对妊娠大鼠和家兔的研究结果显示,分别经口给予大剂量拉米夫定,当其血药浓度约为人临床推荐剂量时血药浓度的60倍时,拉米夫定可穿过胎盘进入胎仔体内,但均未表现出明显的致畸作用。
目前尚无拉米夫定用于妊娠妇女的严格对照的临床研究资料。但根据其在人类免疫缺陷病毒(HIV)感染的妊娠妇女中应用的大量资料,未发现与拉米夫定肯定相关的严重不良反应,亦未发现其对生殖过程、胚胎毒性和新生儿发育的明显影响。
国内外的若干临床观察显示,HBV感染的妊娠妇女使用拉米夫定治疗,未显示出对婴儿和母亲的不良影响。考虑其原因,可能是拉米夫定为左旋核苷类似物,因此对人体核酸无作用。
[b]阿德福韦酯(♀=C)[/b]
动物实验显示,当大鼠体内的阿德福韦酯血药浓度约为人治疗剂量时血药浓度的19倍时,亦未见对生育能力的影响。给妊娠大鼠静脉注射阿德福韦酯,在能产生明显母体毒性的剂量(相当于人推荐治疗剂量血药浓度的38倍)时,其胚胎毒性和胎仔畸形(全身性水肿、眼泡凹陷、脐疝和尾巴扭结)的发生率增高。
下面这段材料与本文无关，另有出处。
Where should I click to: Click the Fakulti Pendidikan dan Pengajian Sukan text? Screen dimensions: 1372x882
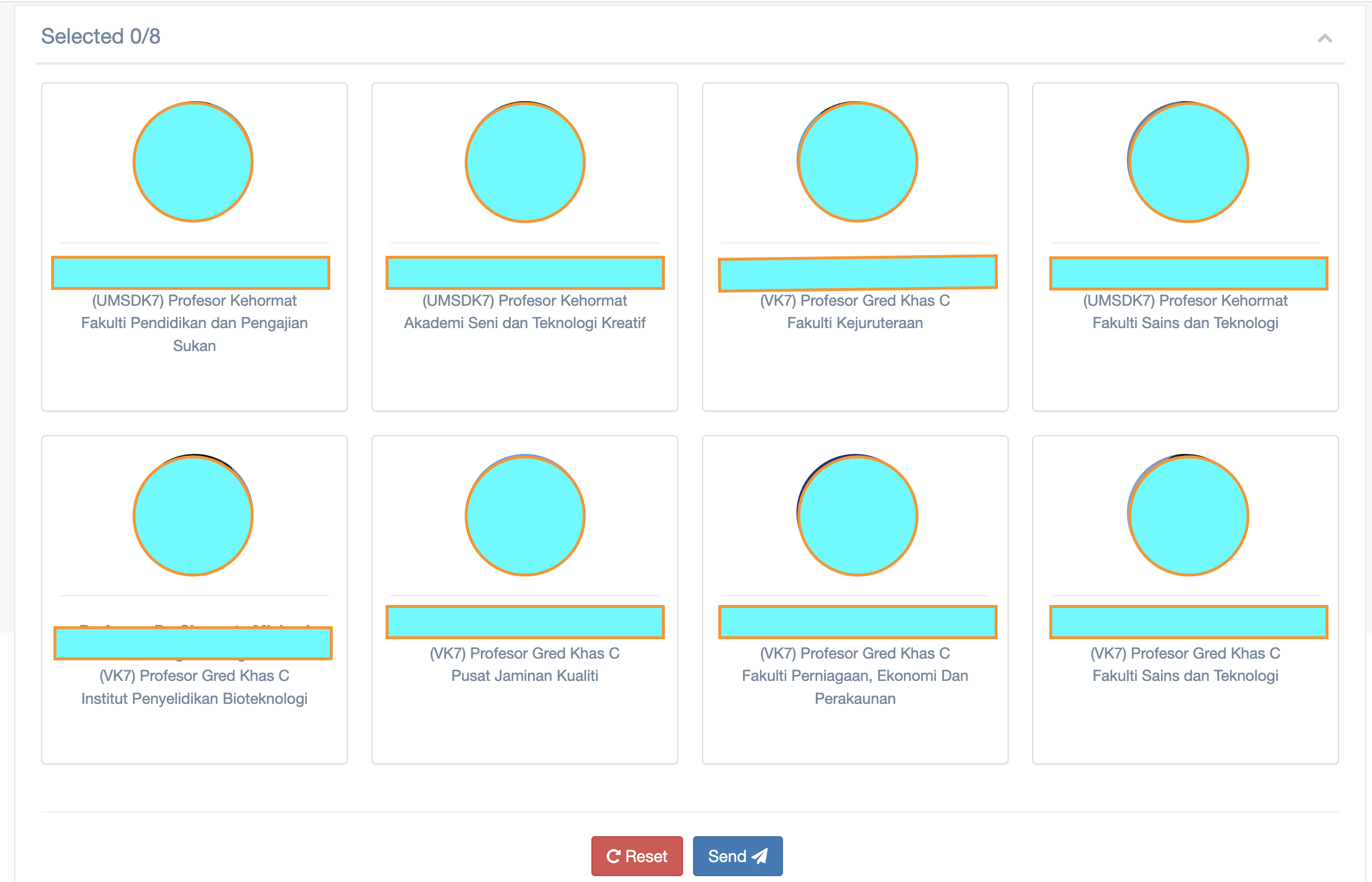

虽然没有足够的资料证明阿德福韦酯对妊娠妇女有不良影响,对发育中的人类胚胎的潜在危险性亦不明确,但妊娠妇女尽可能地不要使用阿德福韦酯,如确须使用,应权衡利弊。只有在潜在受益肯定大于对胎儿的风险时,才考虑在妊娠期间应用阿德福韦酯。
目前还不清楚阿德福韦酯是否可以进入人的乳汁中,所以应当告诉正在服用阿德福韦酯的母亲不要进行母乳喂养。
[b]替比夫定(♀=B)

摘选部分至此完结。